Australia in the driving seat
Redback’s R&D focus is to look towards investing in technologies that allow for platform development, but also engaging in relationships and partnerships that allows it to think outside of the box to solve energy problems.
It is also exploring how to leverage its technology in non-energy related solutions, and Manhattan-born Livingston – who recently celebrated his Australian permanent residency at a dinner with Australian Prime Minister Malcolm Turnbull – is passionate about changing the thought in Australia that technology always needs to be imported.
“We're working really hard to make sure that Australia isn't just a passenger as these technologies develop, but that we’re building and leading the world in this type of energy space,” he explains.
“The opportunity now is to leverage this and make this massive, so that we’re able to hire those developers here and sell the product into overseas markets, not the other way around.”
When it comes to Livingston’s vision for 2020, he says: “If you understand where the energy industry is going, where battery modification is going, how quickly technology is changing, how low-cost Internet of Things sensors are getting, and the machine learning purpose of algorithms, the power and the speed at which they’re developing. There's a nexus point there.

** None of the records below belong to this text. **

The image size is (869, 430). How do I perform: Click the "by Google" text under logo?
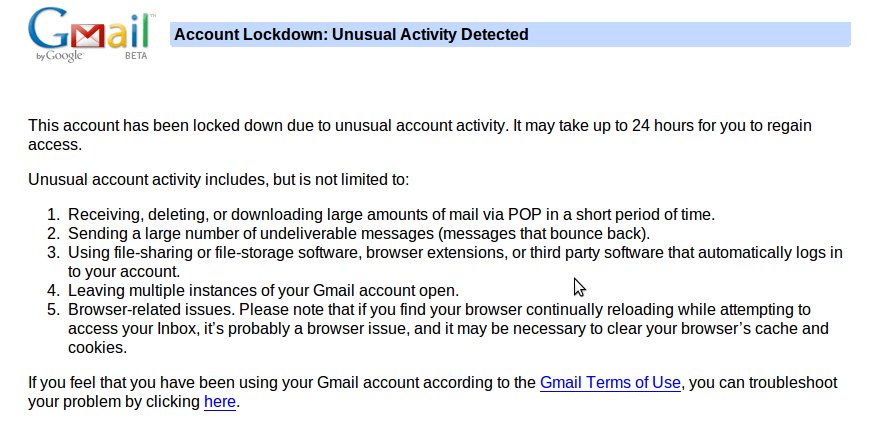pyautogui.click(x=59, y=56)
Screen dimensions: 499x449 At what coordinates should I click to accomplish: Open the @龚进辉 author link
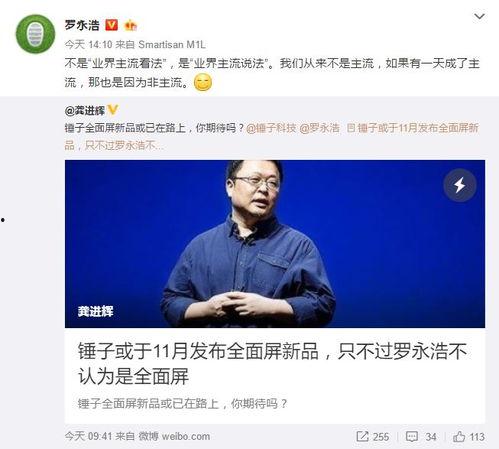click(x=85, y=110)
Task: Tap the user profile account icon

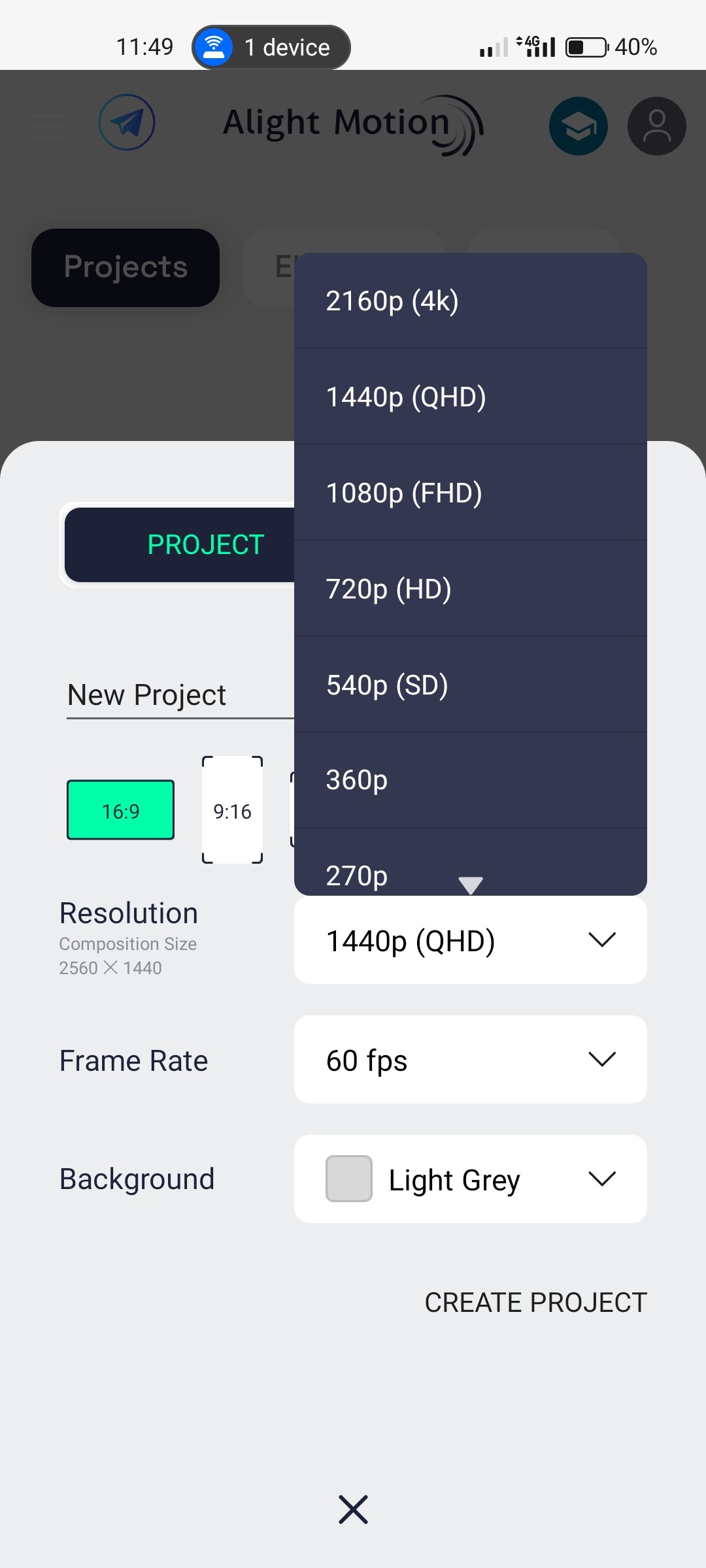Action: 656,126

“At Redback, we're recognising the modifications of these related functions and working very hard to build a disruptive platform/product suite that can be meaningful for consumers to make choices around where they source their energy.
“You'll see from us, a very quick movement toward remediating fossil resources, but in a very different way to where our competitors are focused, because our end-to-end approach means we can squeeze efficiencies from the entire vertical and software value chain.
“It's taken us a lot more capital to get to the position that we're in now, but it means we have a lot more levers to pull – and we're pulling them.”